To do
The lines from the one holding "Open Ansh's conversation via the arrow icon" through the end of the records below are to be written out exactly, and nothing else; pictures are to be left out.

++++ Supplied data

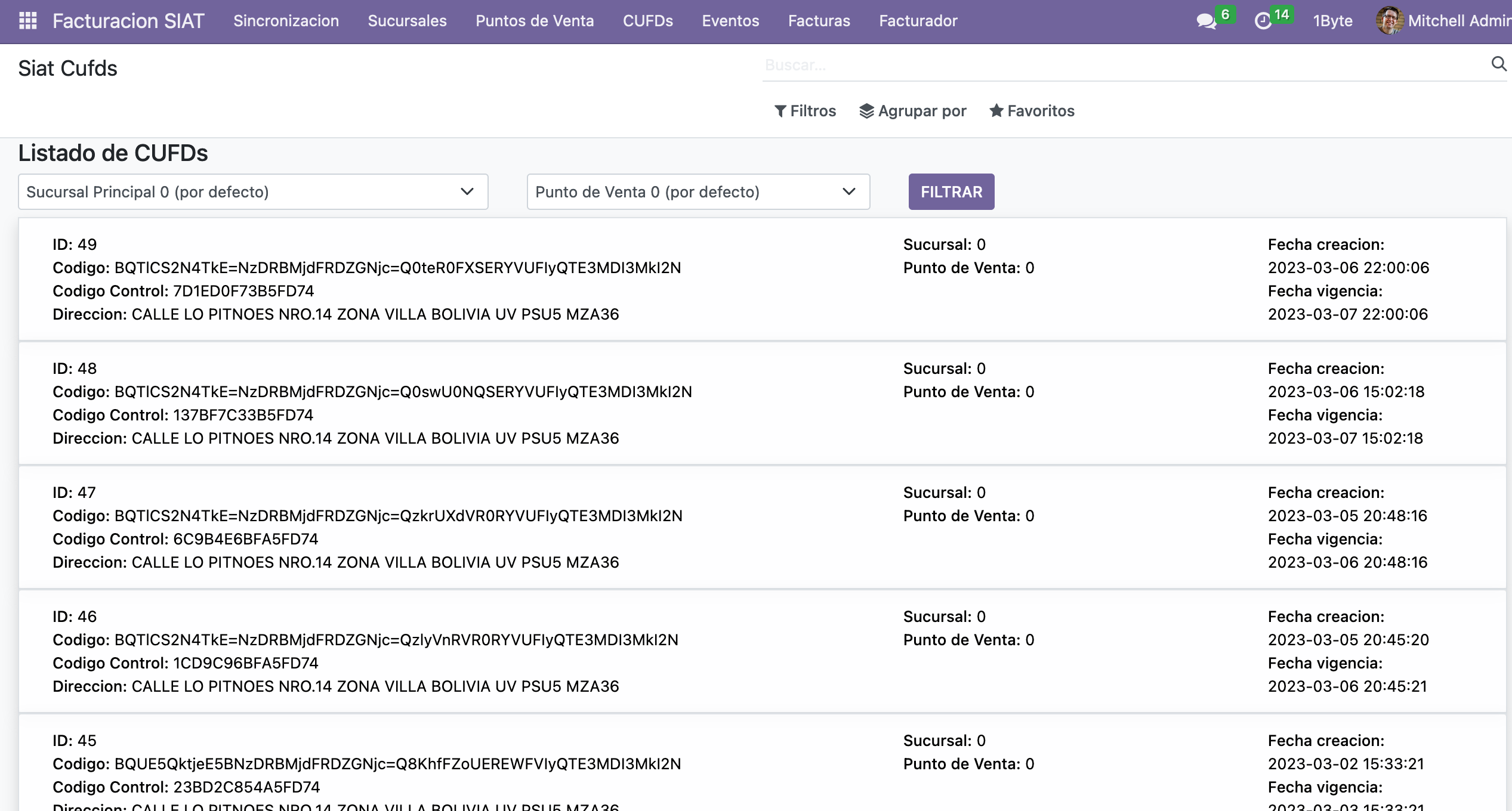1512x811 pixels.
Task: Open Sincronizacion menu
Action: (x=286, y=21)
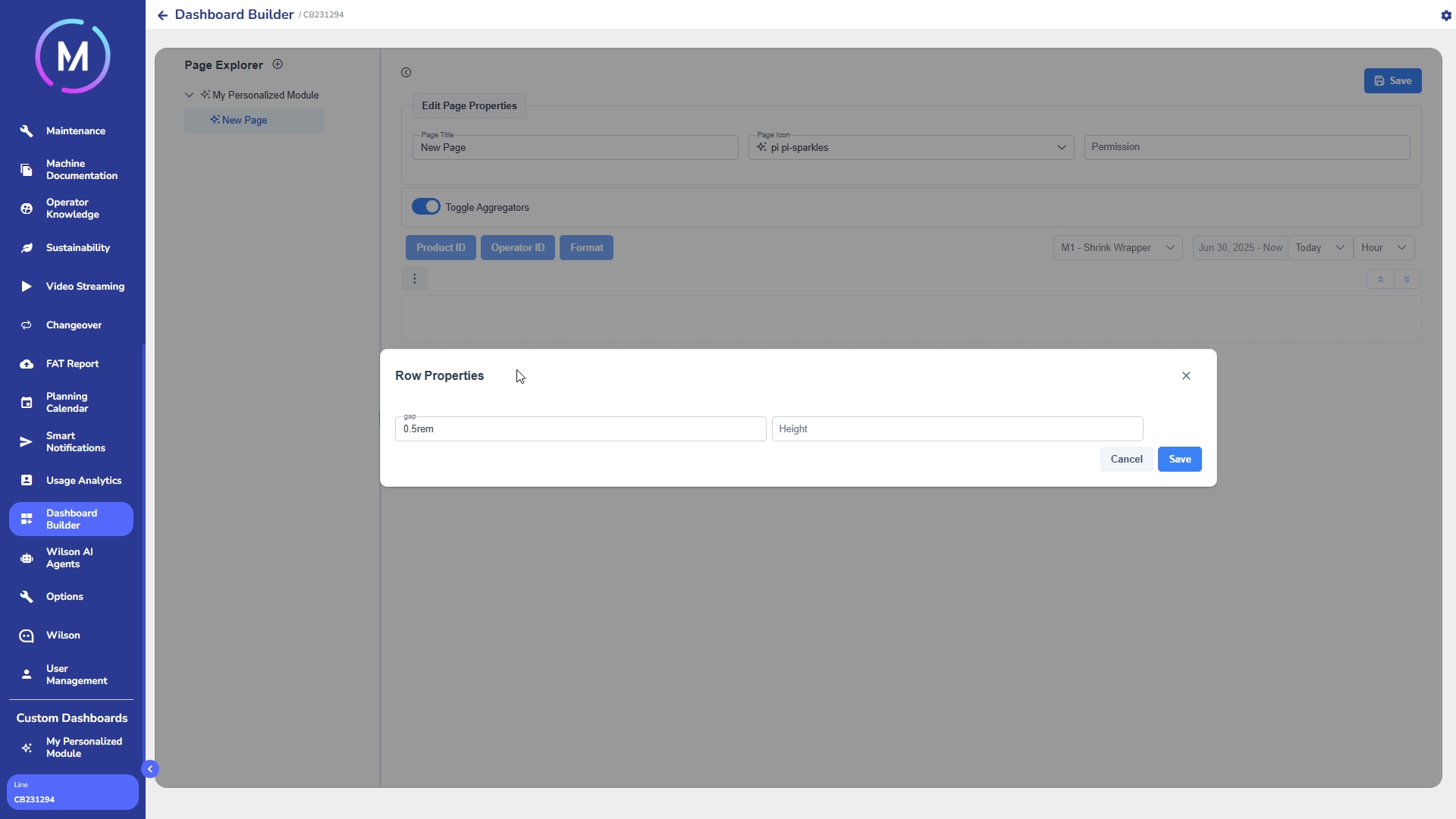
Task: Click the Height input field
Action: [x=957, y=429]
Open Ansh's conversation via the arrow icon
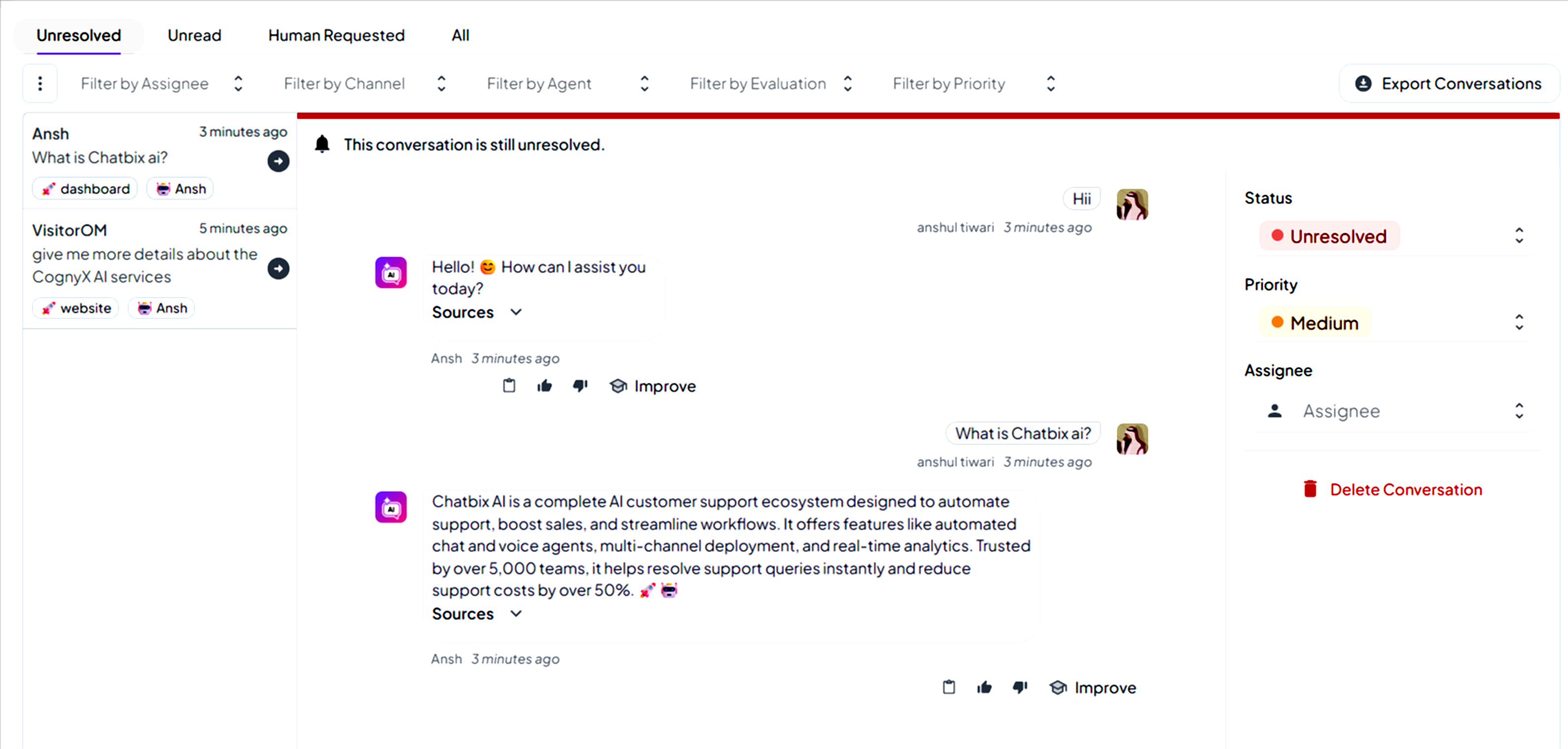This screenshot has width=1568, height=749. point(278,161)
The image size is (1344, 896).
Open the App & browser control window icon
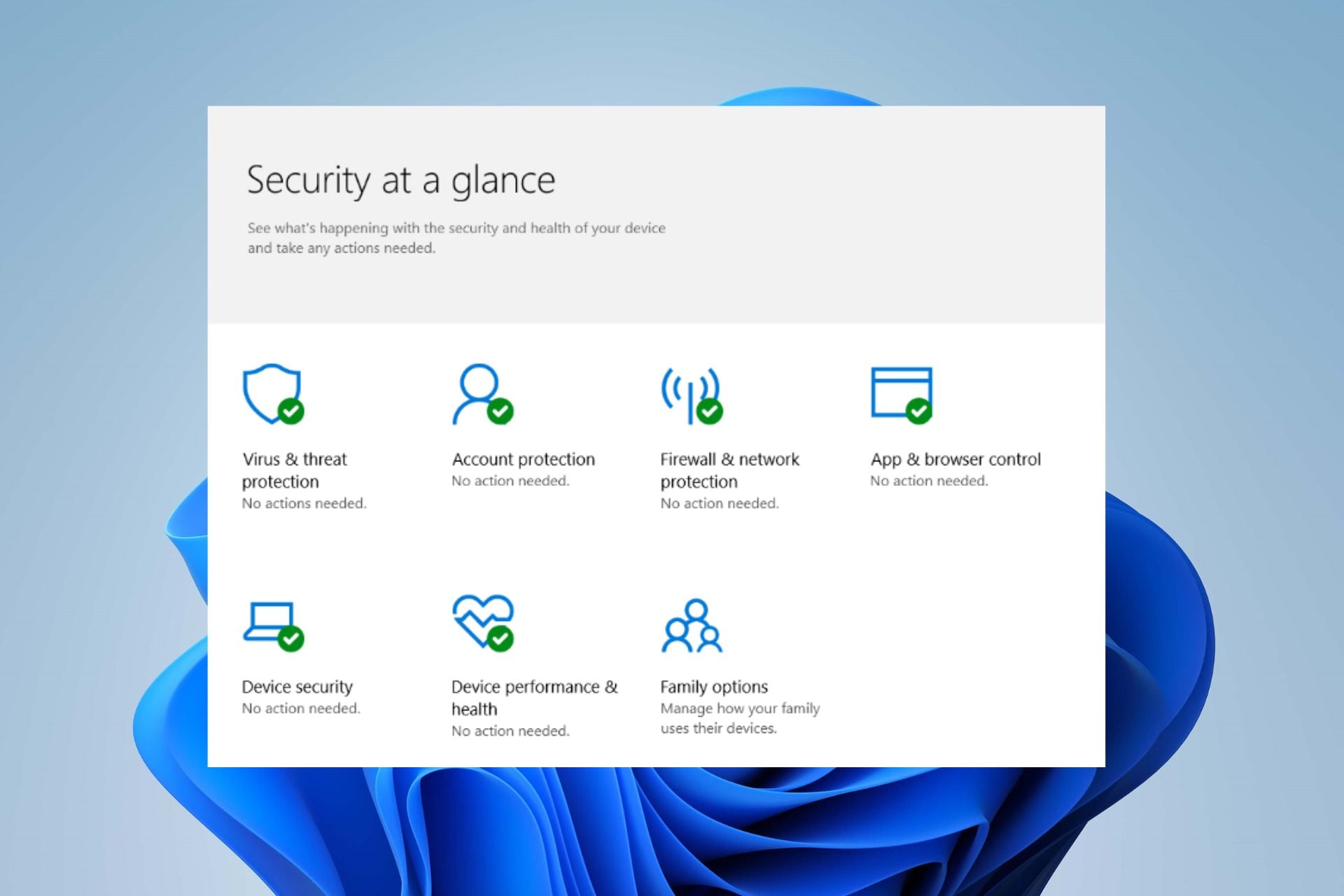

++++++++

Answer below
Open Ansh's conversation via the arrow icon
This screenshot has width=1568, height=749. point(278,161)
The image size is (1344, 896).
Open the App & browser control window icon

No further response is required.